Friday 2 September 2011

Google’s latest algorithm changes based on keywords


Recently, I have seen so many complains on Internet forums where so many people have suffered too much ranking updates (bad). I have done some research and follow some experts in the industry. I have found some changes those Google has made in its algorithm. It is really interesting and that why I am sharing with you guys.
The first one is, some people uses brand name as people searches it more. For example, Nike shoes, Adidas cricket kit with some pre or post fixed text. The intent is to generate more traffic. Google has sorted out the issue with some changes to make search result perfect. Now Google doesn’t display the websites for the keywords as I have explained. Now Google has developed an algorithm which analyze our web page and content. After that it finds title and description for that. After that the comparison will be made and if algorithm generated tile and description found more relevant then Google bypasses our keywords and display those title and description in SERP.
The second one is long tail keywords and mid tail keywords with more than 3 words. Now those keywords are passing through more stringent semantic and ranking filters (meaning the array of broad match keywords a page could potentially rank for) have been tightened up or reduced to increase relevance. Many have reported seeing up to 2/3 or their long-tail and mid tail traffic disappear during this transition.
The other one is keyword variations. If you have mapped the keywords like kitty food, cat food and kitten food on a single page then it is your case. Now, those three of them will return different set of results.

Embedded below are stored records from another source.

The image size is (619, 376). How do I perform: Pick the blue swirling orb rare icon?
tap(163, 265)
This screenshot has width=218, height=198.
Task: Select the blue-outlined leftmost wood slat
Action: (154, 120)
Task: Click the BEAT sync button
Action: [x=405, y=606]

When normalization occurs and the new algorithms settle, we may see many of the pages that were churned take their place back in their previous positions. However, in the meantime, the best thing to do is stick to SEO basics and keep producing relevant content, using intelligent internal linking to preferred landing pages using preferred anchor text and acquiring quality inbound links to offset any depreciation your website could be experiencing from the virtual rug being pulled out from the web as we knew it – as indexed by Google.